OpenRouter is betting on model teamwork

OpenRouter has introduced Fusion, a new API feature that combines responses from multiple AI models into a single answer. The company says the approach can outperform individual models on complex research tasks while remaining simple to call through the same interface developers already use for single-model requests.

Fusion works by sending one prompt to a panel of models in parallel, with web search and web fetch enabled. A separate judge model reviews the outputs and organizes them into structured observations, including points of agreement, disagreements, gaps, and unique findings. The final response is then written from that analysis. OpenRouter says the whole process runs server-side, so developers can access it with a standard model call.

The company is positioning Fusion as a way to capture the benefits of model diversity. In its announcement, OpenRouter said combining multiple models often produces stronger results than relying on one system alone, especially for deep research, where synthesis and source comparison matter.

Benchmark results on deep research tasks

To test the system, OpenRouter evaluated Fusion on 100 tasks from the DRACO benchmark, which is designed to measure research quality, reasoning, tool use, and concise synthesis. The benchmark spans areas such as academic research, finance, law, medicine, technology, UX design, and product comparison.

According to OpenRouter, panels consistently beat individual models in its tests. One configuration pairing Fable 5 with GPT-5.5 reached a score of 69.0 percent, ahead of Fable 5 alone at 65.3 percent. Another panel made up of Opus 4.8, GPT-5.5, and Gemini 3.1 Pro scored 68.3 percent.

OpenRouter also said a lower-cost panel using Gemini 3 Flash, Kimi K2.6, and DeepSeek V4 Pro outperformed several standalone frontier models. That panel scored 64.7 percent, close to Fable 5’s result and below the company’s top panel by only a small margin, while costing about half as much as the best-performing configuration cited in the post.

The company highlighted one additional result that may be of interest to developers: running Opus 4.8 against itself as a two-model panel produced a 65.5 percent score, compared with 58.8 percent for Opus 4.8 on its own. OpenRouter said that suggests the synthesis step itself adds value, even when the participating models are the same.

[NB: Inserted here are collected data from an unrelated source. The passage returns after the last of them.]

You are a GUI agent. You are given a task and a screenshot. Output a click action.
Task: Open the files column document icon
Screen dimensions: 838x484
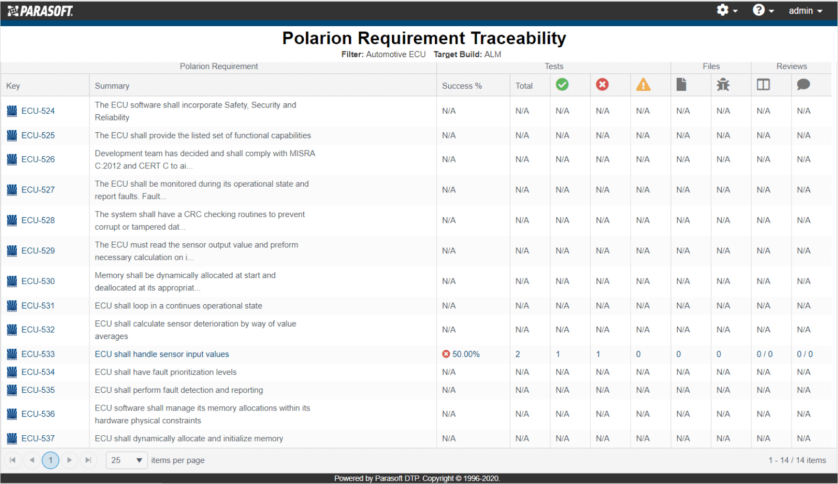[x=682, y=84]
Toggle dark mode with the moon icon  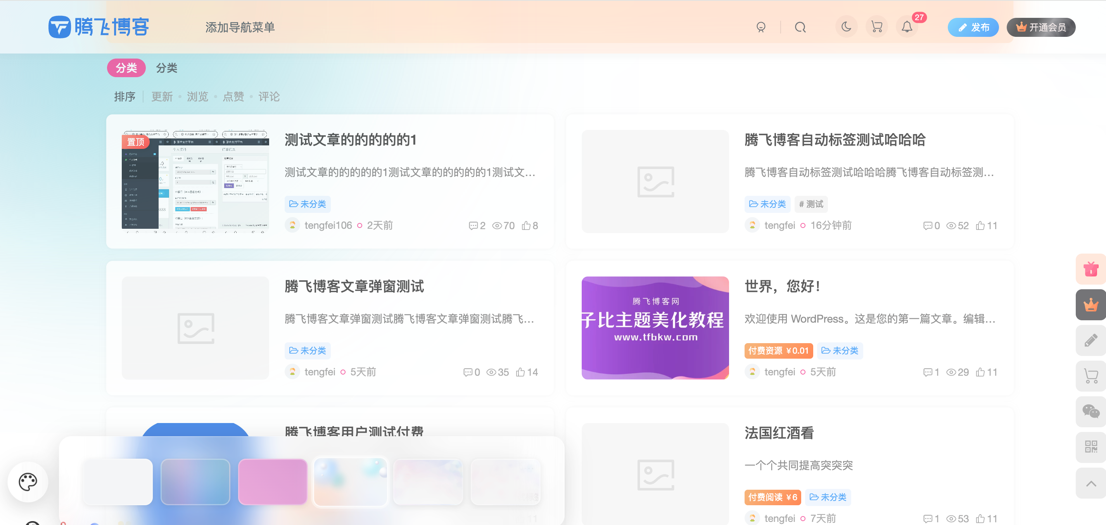pyautogui.click(x=846, y=27)
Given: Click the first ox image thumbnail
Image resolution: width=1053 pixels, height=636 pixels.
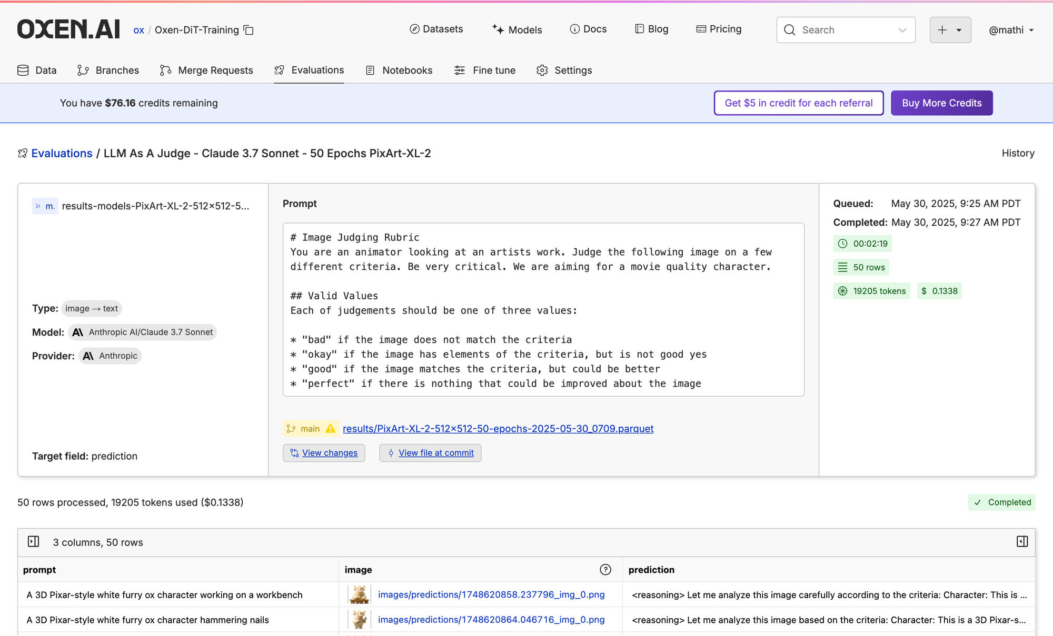Looking at the screenshot, I should (359, 594).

Guardrails and evaluation limits

OpenRouter said it encountered an issue during testing when panel models were able to find the benchmark’s grading rubric online through web search. The company said this was not deliberate cheating, but it did create a risk of contamination. It addressed the problem by excluding the locations hosting the benchmark results from search and fetch tools.

The company noted that its server tools support domain exclusion settings across models, which it said makes such safeguards easier to apply without custom changes for each model.

OpenRouter also said its evaluation followed the DRACO paper’s methodology closely, with one change. It used Gemini 3.1 Pro Preview as the judge model rather than the paper’s chosen judge, Gemini 3 Pro. The company said this means its scores are not directly comparable with the original benchmark paper, though it believes the relative rankings remain meaningful.

OpenRouter is offering Fusion through a direct model slug, openrouter/fusion, and through its chatroom interface, where users can choose a preset or build a custom panel. Developers can also use Fusion as a tool in other model workflows.

The launch comes as OpenRouter is leaning into infrastructure that helps developers route requests across many models and providers. With Fusion, the company is extending that role from model access toward model coordination, packaging multiple outputs into one response that it says can be stronger than any single model alone.